もうすっかり恋人になったつもりでいた彼に
『奥さん』と『子供』がいた。
確かに、転勤してまだニか月で、それほど社内の人のことを知っているわけではないが、すでに体の関係までできてしまった彼に妻子がいることを知らなかったなんて、考えられない話だ。
彼からそんな話は一切なかったし、同僚からも今日初めてそのことを聞いたくらいで、周りでそういう話題は一切なかった。
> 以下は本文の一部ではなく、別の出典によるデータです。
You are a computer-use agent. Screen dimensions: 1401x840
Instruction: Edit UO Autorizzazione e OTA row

普通なら一緒の職場で働く人たちの人となりくらいは他から情報が入るものだが、それもなかったことにいまさらながら気づかされた。
「ありえない」
すぐにその晩に彼を呼び出し問い正した。
「うん、いるよ。妻も子供も」
あっさりと認めた。
「むしろ、知っていて、それでも良いと思って付き合ってくれていたと思ってた」
ものすごく腹が立ったが、冷静に考えれば彼の言うことも一理ある。
最初の日に、誘いに乗ってしまった時、彼は私が彼のことは”妻子持ち”であることを承知の上でホテルまでついていったと思われたのかもしれない。
そこで、そんな妻子の話などするはずもないし、勝手だけど、そういう「思い込み」はありえなくはない。
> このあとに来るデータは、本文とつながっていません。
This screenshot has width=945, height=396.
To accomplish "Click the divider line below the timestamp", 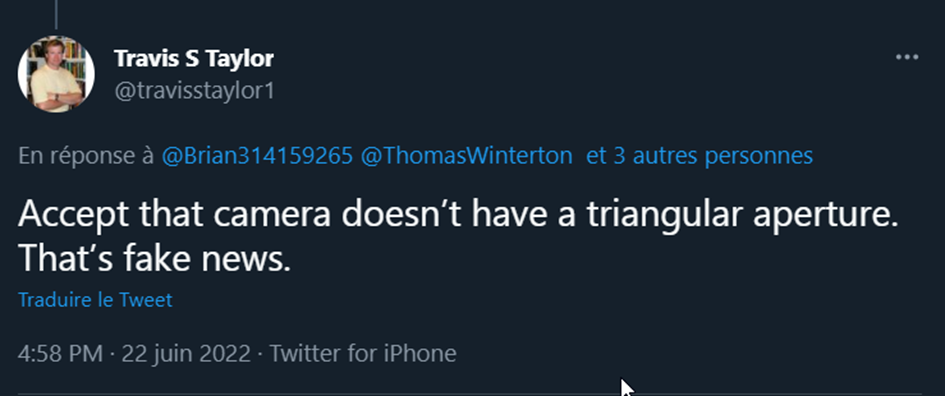I will coord(469,394).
話をしているうちに彼だけを責められない気持ちになってきた。
「でも、もう実は単身赴任を初めて2年以上になるけど、その間、帰ったのは盆と正月だけで、親戚に顔合わせするのと、子供の様子をみることくらいで、妻とは一切そういう関係がないんだ。」
「え?」
”そういう関係”
その手のことに鈍いと言われている私でも、その意味は分かった。
「あ、でも勘違いしないで。ただそういうことがしたかったから君を誘ったわけじゃないよ。
本当に気持ちが君に行ってしまったから。
いや、ちゃんと言おう。
君を好きになったから。
だから誘ったんだよ」
一途に私を見つめるその目に嘘はないと感じた。
勝手な解釈も入っているが、要はまとめるとこうだ。
奥さんとはすでに別居のようなもので、肉体関係もなく、つながりは子供の事だけで、あとは田舎ということもあって親戚縁者も多いため離婚することは踏ん切りが付けづらいが、私という愛する者を見つけ、いつかは一緒になろうと考えてくれている。
今思えば、本当に『恋は盲目』特に今まで一人の彼氏しかいなかった私に、恋愛を冷静に見ることができる免疫はなかった。
「わかりました」
そういうのが精いっぱいで、その日もそのまま彼とホテルで一夜を過ごしてしまった。